Although this is not a general feature of fluphenazine, potentiation of CNS depressants (opiates, analgesics, antihistamines, barbiturates, alcohol) may occur.
The following adverse reactions have also occurred with phenothiazine derivatives; systemic lupus erythematosus-like syndrome; hypotension severe enough to cause fatal cardiac arrest; altered electrocardiographic and electroencephalographic tracings; altered cerebrospinal fluid proteins; cerebral edema; asthma, laryngeal edema and angioneurotic edema; with long-term use—skin pigmentation and lenticular and corneal opacities.
DESCRIPTION:
Fluphenazine Hydrochloride Injection, USP is a sterile, nonpyrogenic solution of fluphenazine hydrochloride in Water for Injection, for intramuscular use for the management of schizophrenia.
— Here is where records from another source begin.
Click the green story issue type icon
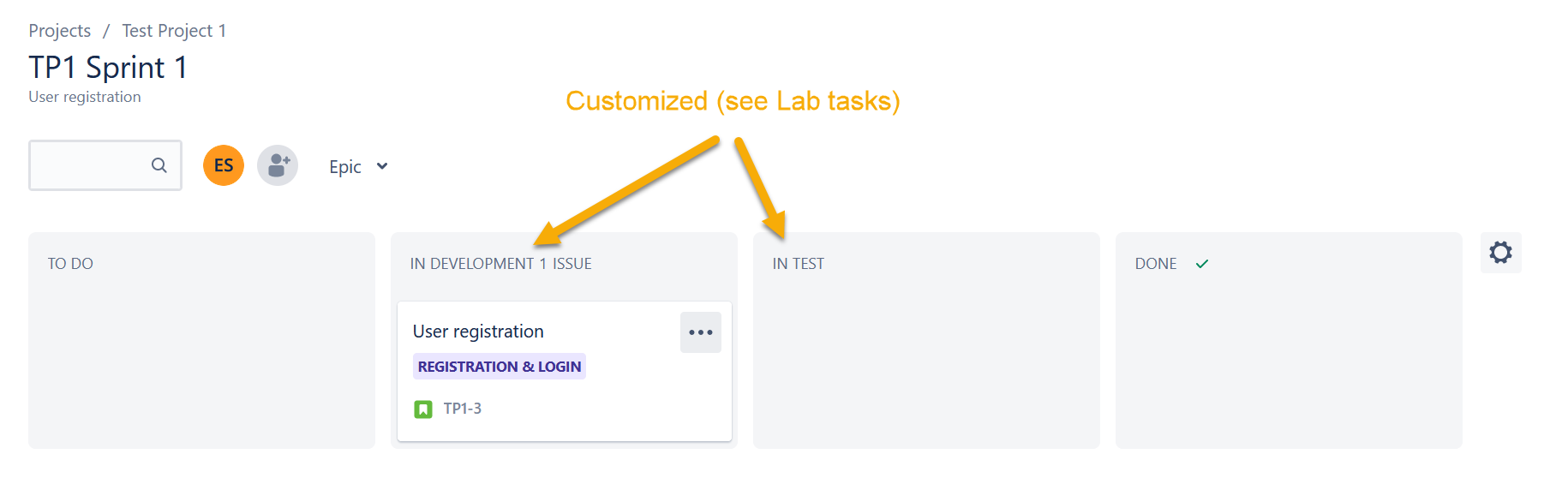Viewport: 1568px width, 490px height. coord(423,409)
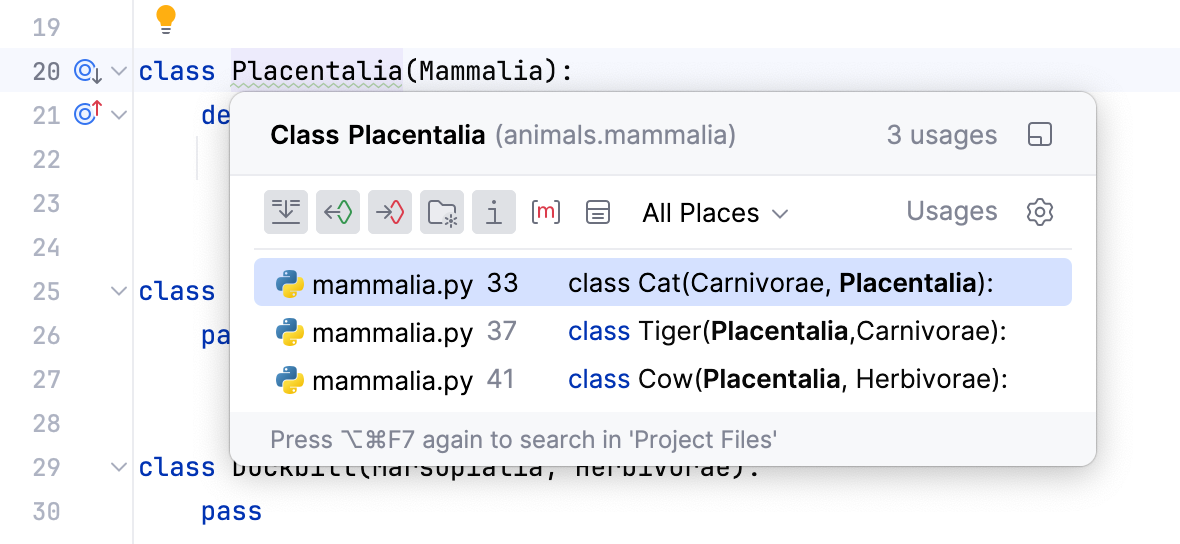Screen dimensions: 1180x544
Task: Collapse the code fold arrow on line 25
Action: [119, 291]
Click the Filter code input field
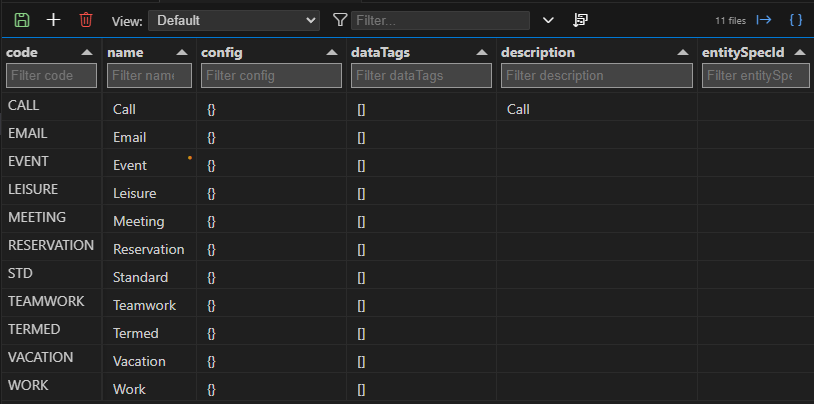This screenshot has height=404, width=814. pos(52,75)
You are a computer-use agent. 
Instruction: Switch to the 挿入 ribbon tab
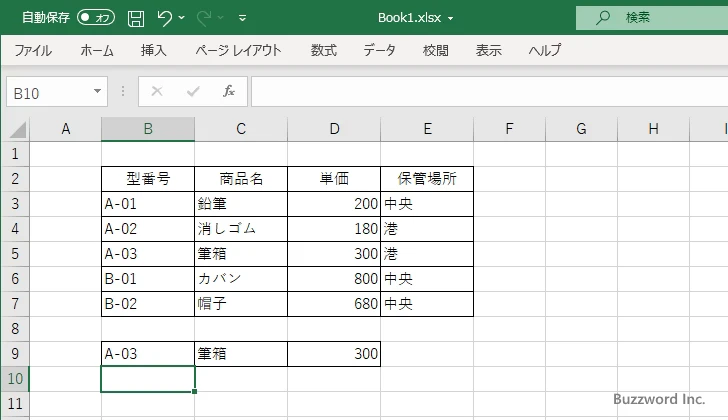(153, 50)
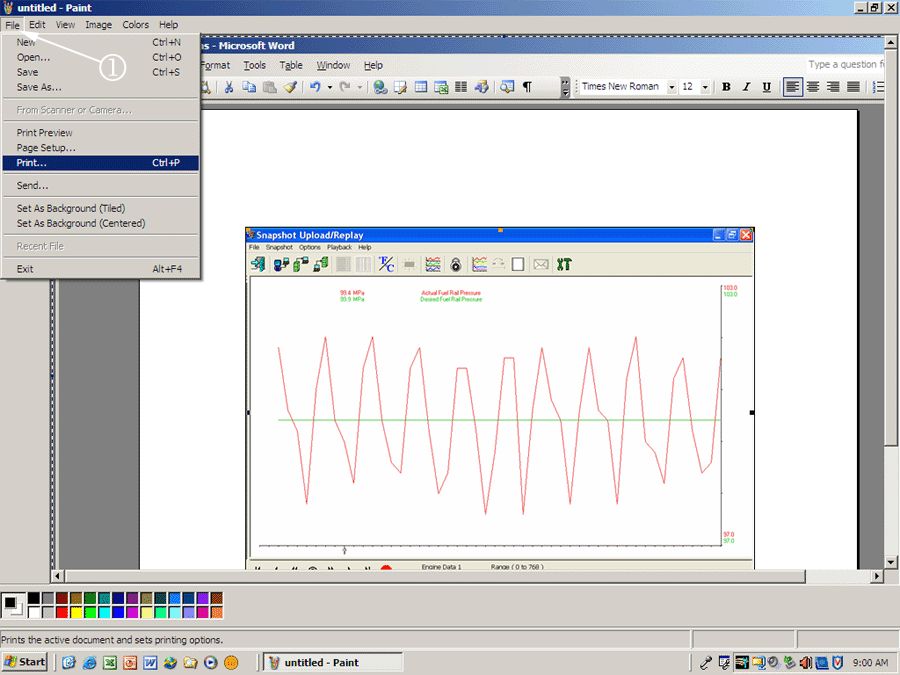The image size is (900, 675).
Task: Click the Italic formatting icon
Action: click(x=746, y=87)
Fluphenazine hydrochloride is a trifluoromethyl phenothiazine derivative and the chemical name is 1-Piperazineethanol, 4-[3-[2-(trifluoromethyl)-10H-phenothiazin-10-yl] propyl]-,dihydrochloride and has the following structural formula:

Each mL contains: Fluphenazine hydrochloride 2.5 mg; sodium chloride 9 mg to render the solution isotonic; methylparaben 1 mg and propylparaben 0.1 mg as preservatives; Water for Injection q.s. Hydrochloric acid and/or sodium hydroxide may have been added for pH adjustment (4.8 to 5.2).
CLINICAL PHARMACOLOGY:
Fluphenazine hydrochloride has activity at all levels of the central nervous system (CNS) as well as on multiple organ systems. The mechanism whereby its therapeutic action is exerted is unknown.
HOW SUPPLIED:
| Product No. | NDC No. | |
| 28110 | 63323-281-10 | Fluphenazine Hydrochloride Injection, USP 25 mg per 10 mL (2.5 mg per mL) flip-top vial packaged individually. |
Solutions should be protected from exposure to light. Parenteral solutions may vary in color from essentially colorless to light amber. If a solution has become any darker than light amber or is discolored in any other way, it should not be used.
Store at 20° to 25°C (68° to 77°F) [see USP Controlled Room Temperature].
PROTECT FROM LIGHT.
The container closure is not made with natural rubber latex.